Deploy Agentic AI Workflows With Kubernetes and Terraform

Containerize a Python-based LLM agent Kubernetes cluster with Terraform and deploy a production-ready agentic AI workflow with autoscaling and monitoring.

Nov 26th, 2025 9:00am by Oladimeji Sowole

Featued image for: Deploy Agentic AI Workflows With Kubernetes and Terraform

Image by Gerd Altmann from Pixabay.

AI agents are evolving from simple, prompt-based assistants into complex, multiagent systems capable of reasoning, memory retention and collaboration. However, most development teams still face a bottleneck: deployment. Creating a powerful agent in a notebook is one thing; running it reliably in production with scalability, resilience and automation is another. This is where Kubernetes and Terraform shine. Kubernetes (K8s) provides scalable orchestration for containerized workloads, while Terraform allows you to define and provision your infrastructure using code. Together, they form the foundation for cloud native AI systems that can scale intelligently as workloads grow. Let’s build and deploy an agentic AI workflow using a Python-based large language model (LLM) agent, containerize it with Docker and deploy it to a Kubernetes cluster provisioned via Terraform. Whether you’re a developer, architect or technical leader, this will show you how to move from prototype to production with confidence.

Architecture Overview

Here’s the high-level design of the system:

Agentic workflow: Introduce a LangChain-powered Python AI agent that responds intelligently to data queries.
Docker containerization: Package the agent’s environment for portability.
Terraform infrastructure: Provision cloud resources (VMs, networking and Kubernetes cluster).
Kubernetes deployment: Run the agent workflow as a microservice with autoscaling.
Load balancing and monitoring: Enable external access and observability.

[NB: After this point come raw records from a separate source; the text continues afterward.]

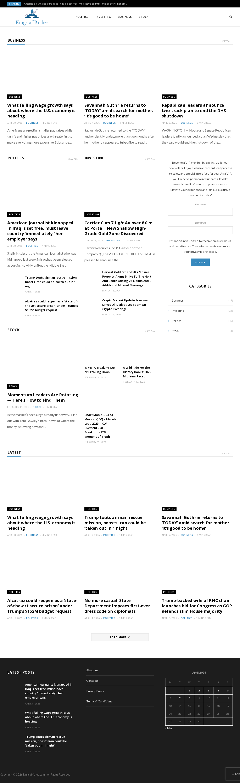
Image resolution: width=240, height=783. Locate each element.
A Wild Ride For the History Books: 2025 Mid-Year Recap (137, 371)
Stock (135, 17)
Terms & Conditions (99, 701)
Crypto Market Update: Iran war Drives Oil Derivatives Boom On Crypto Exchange (125, 304)
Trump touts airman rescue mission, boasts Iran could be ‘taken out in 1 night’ (51, 281)
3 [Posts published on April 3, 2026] (208, 690)
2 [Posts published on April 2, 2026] (199, 690)
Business (117, 17)
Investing (95, 17)
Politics (73, 17)
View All (227, 40)
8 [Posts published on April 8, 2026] (189, 698)
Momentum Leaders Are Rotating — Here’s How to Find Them (42, 397)
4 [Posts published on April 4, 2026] (218, 690)
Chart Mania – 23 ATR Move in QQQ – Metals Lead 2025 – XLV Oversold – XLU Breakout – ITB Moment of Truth (100, 425)
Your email (200, 227)
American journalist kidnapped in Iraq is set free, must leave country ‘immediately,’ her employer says (77, 3)
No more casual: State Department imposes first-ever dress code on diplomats (117, 605)
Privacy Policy (95, 690)
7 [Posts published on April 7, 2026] (179, 698)
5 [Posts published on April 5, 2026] (228, 690)
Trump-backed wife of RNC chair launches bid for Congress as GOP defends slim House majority (197, 605)
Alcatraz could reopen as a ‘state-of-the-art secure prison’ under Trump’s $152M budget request (51, 305)
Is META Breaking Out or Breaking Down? (99, 369)
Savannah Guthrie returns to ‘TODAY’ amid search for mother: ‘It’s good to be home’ (118, 110)
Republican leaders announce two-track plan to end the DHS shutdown (194, 110)
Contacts (92, 680)
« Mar (168, 728)
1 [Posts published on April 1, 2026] (189, 690)
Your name (200, 209)
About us (92, 670)
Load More (120, 637)
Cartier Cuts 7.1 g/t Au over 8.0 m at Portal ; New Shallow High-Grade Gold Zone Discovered (118, 228)
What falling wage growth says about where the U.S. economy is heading (41, 110)
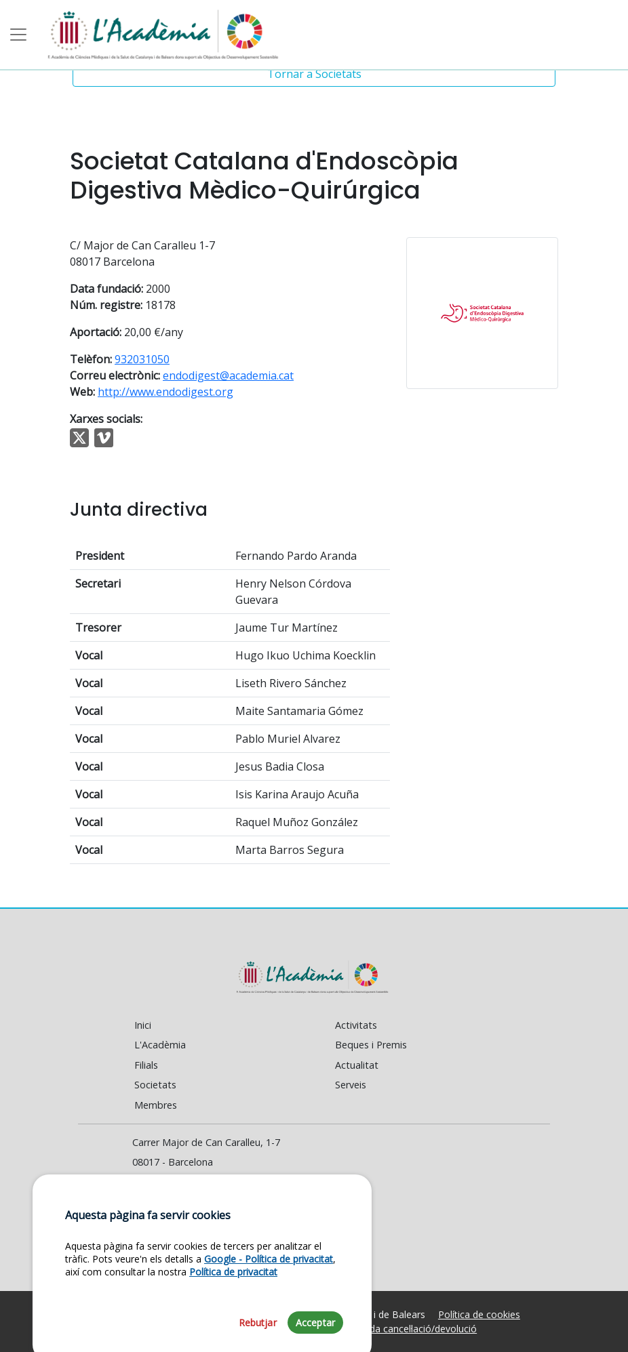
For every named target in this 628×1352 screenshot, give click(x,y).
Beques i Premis (371, 1044)
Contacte (159, 1202)
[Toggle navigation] (18, 34)
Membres (155, 1105)
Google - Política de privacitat (268, 1313)
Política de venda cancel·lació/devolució (391, 1328)
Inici (142, 1025)
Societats (155, 1084)
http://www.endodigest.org (165, 391)
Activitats (356, 1025)
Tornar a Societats (314, 73)
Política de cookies (479, 1314)
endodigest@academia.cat (228, 375)
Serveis (350, 1084)
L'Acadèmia (160, 1044)
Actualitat (356, 1065)
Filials (146, 1065)
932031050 (142, 359)
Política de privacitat (233, 1326)
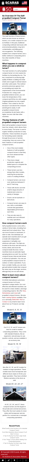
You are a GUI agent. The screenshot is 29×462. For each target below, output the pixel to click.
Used (15, 293)
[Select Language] (20, 9)
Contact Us (6, 302)
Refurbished (6, 293)
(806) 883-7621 (17, 299)
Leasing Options (11, 297)
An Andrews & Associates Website (14, 457)
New (24, 291)
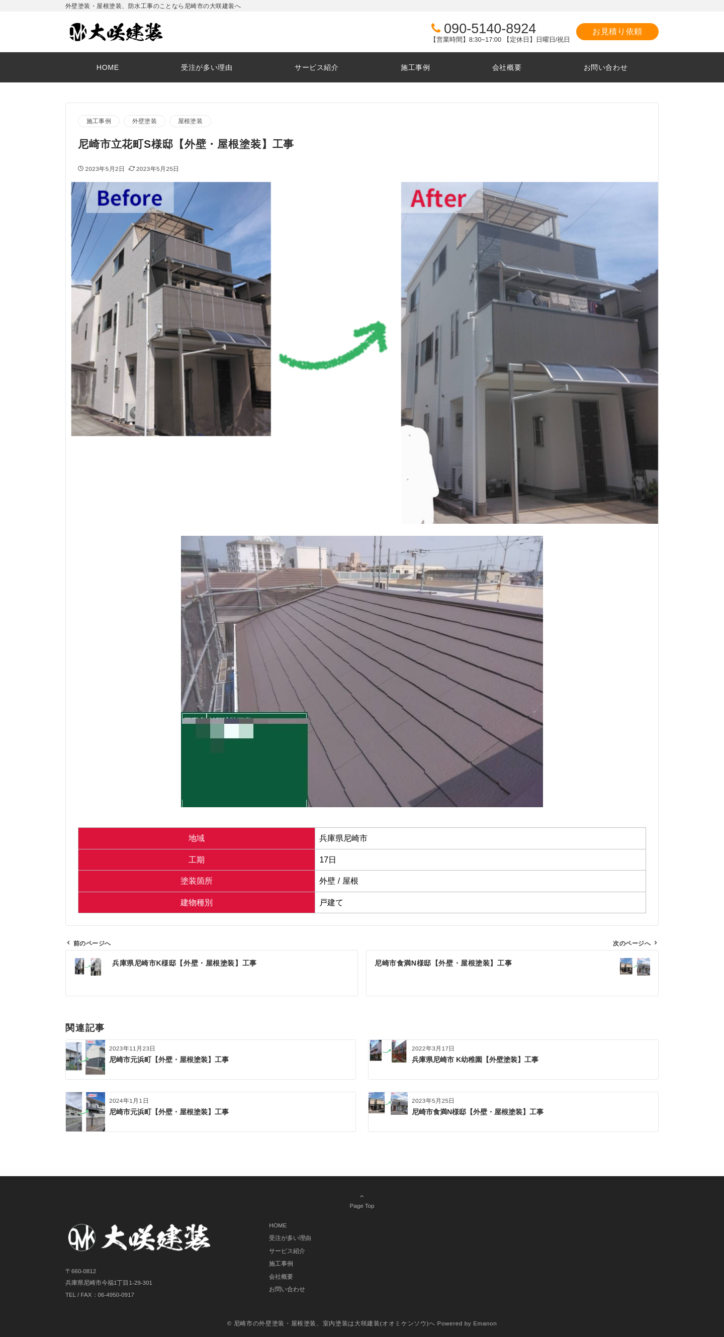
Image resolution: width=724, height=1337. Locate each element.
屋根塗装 (190, 121)
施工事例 (98, 121)
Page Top (362, 1200)
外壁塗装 (144, 121)
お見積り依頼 (617, 31)
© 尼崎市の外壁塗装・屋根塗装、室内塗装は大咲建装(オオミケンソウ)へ (331, 1323)
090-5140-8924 (490, 28)
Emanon (485, 1323)
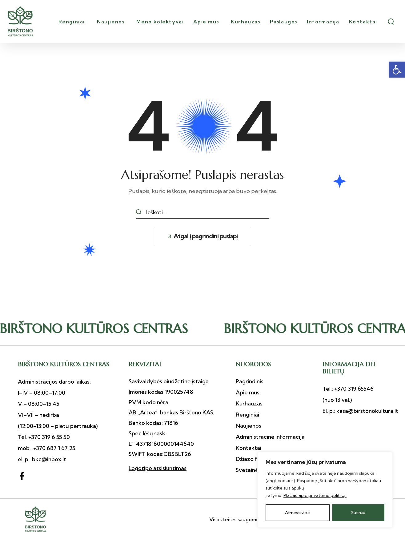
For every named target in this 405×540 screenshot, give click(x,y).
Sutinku (358, 512)
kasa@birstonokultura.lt (366, 410)
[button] (397, 70)
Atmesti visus (298, 512)
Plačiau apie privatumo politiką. (315, 495)
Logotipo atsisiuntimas (157, 468)
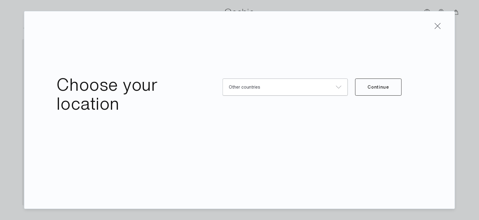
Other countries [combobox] (244, 87)
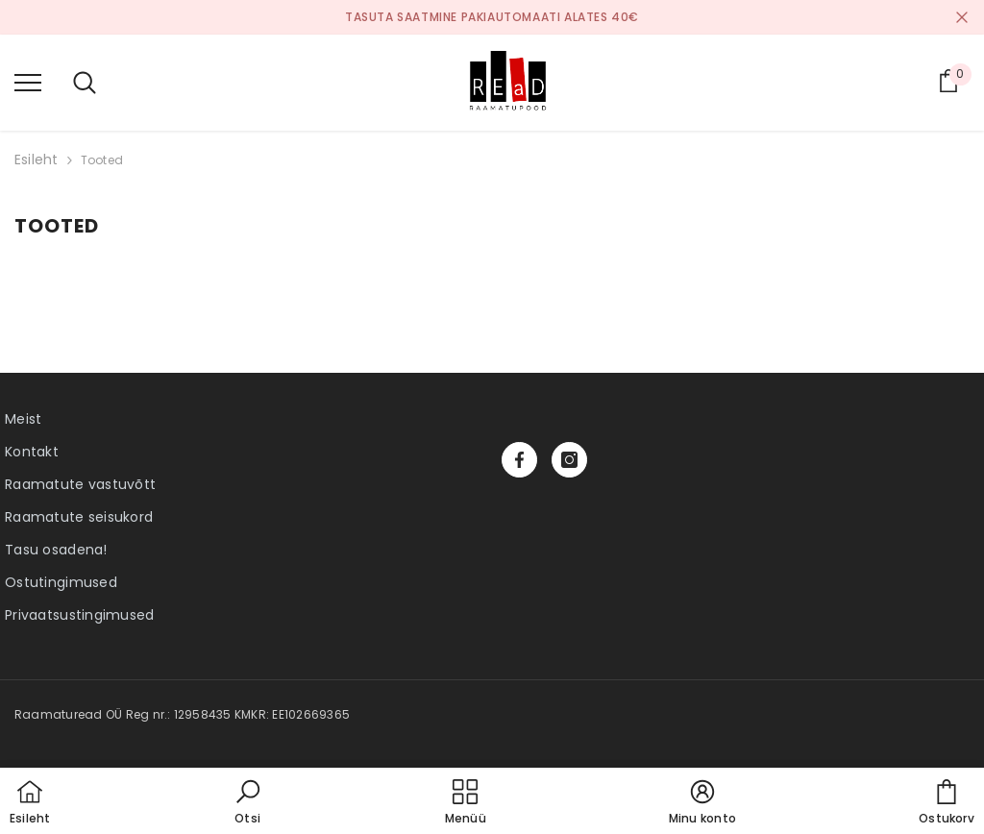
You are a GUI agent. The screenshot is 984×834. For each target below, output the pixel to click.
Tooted (102, 160)
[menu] (27, 81)
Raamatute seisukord (79, 517)
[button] (248, 803)
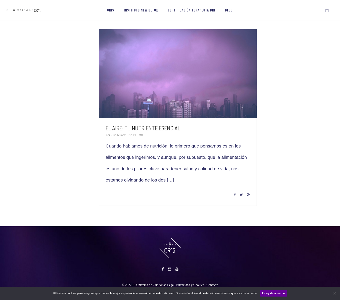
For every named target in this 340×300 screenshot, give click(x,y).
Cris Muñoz (118, 135)
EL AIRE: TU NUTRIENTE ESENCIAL (143, 128)
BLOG (229, 10)
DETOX (138, 135)
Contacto (212, 285)
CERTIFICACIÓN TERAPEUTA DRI (191, 10)
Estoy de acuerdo (273, 293)
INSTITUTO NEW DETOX (141, 10)
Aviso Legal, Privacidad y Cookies (181, 285)
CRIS (110, 10)
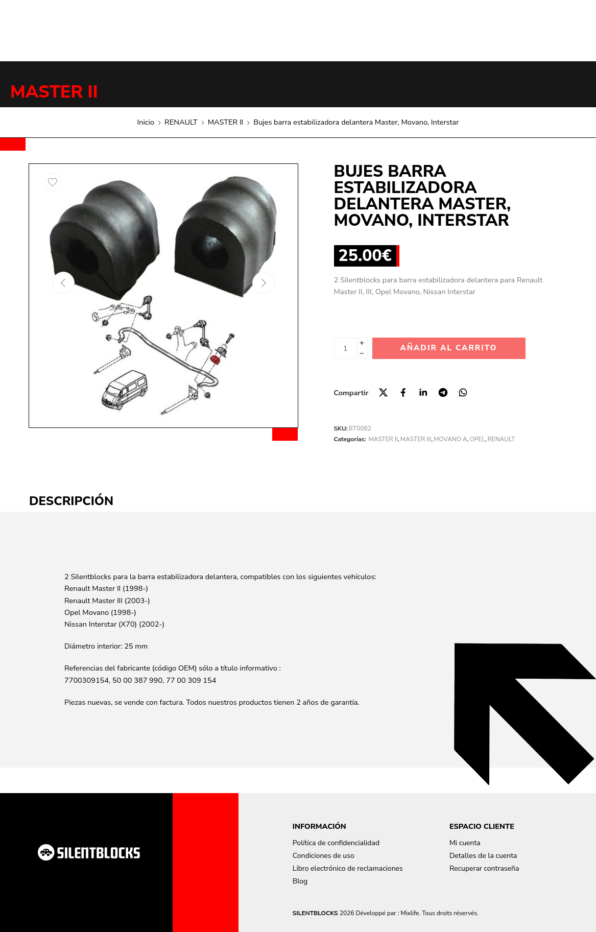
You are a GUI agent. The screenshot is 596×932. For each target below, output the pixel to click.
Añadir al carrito (448, 348)
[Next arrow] (263, 283)
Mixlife (409, 913)
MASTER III (416, 439)
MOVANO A (450, 439)
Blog (300, 881)
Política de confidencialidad (336, 843)
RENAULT (181, 122)
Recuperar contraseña (484, 868)
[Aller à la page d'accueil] (89, 852)
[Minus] (361, 353)
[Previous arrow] (63, 283)
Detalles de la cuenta (483, 856)
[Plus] (361, 343)
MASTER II (54, 92)
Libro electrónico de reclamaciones (348, 868)
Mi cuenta (465, 843)
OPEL (477, 439)
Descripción (71, 501)
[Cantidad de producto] (345, 348)
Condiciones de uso (323, 856)
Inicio (145, 122)
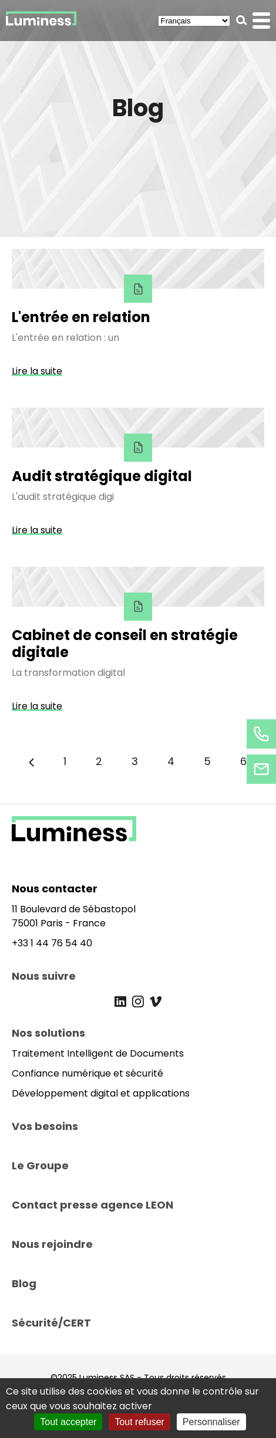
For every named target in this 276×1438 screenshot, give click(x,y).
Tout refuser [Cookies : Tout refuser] (139, 1422)
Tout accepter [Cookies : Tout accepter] (68, 1422)
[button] (241, 20)
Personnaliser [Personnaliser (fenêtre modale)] (211, 1422)
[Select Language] (194, 20)
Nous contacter (54, 888)
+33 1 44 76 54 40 (52, 943)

Step 1: Create the Agentic AI Workflow

Begin by creating a Python-based AI agent using LangChain and OpenAI APIs.

Python Script: `agent_app.py`

import os
from langchain_openai import ChatOpenAI
from langchain.agents import initialize_agent, Tool
from langchain.memory import ConversationBufferMemory

# Load and validate API key
openai_api_key = os.environ.get("OPENAI_API_KEY")
if not openai_api_key:
    raise ValueError("OPENAI_API_KEY must be set before running this script.")

# Initialize model
llm = ChatOpenAI(
    model="gpt-4",
    temperature=0,
    openai_api_key=openai_api_key
)

# Memory for context retention
memory = ConversationBufferMemory(memory_key="chat_history")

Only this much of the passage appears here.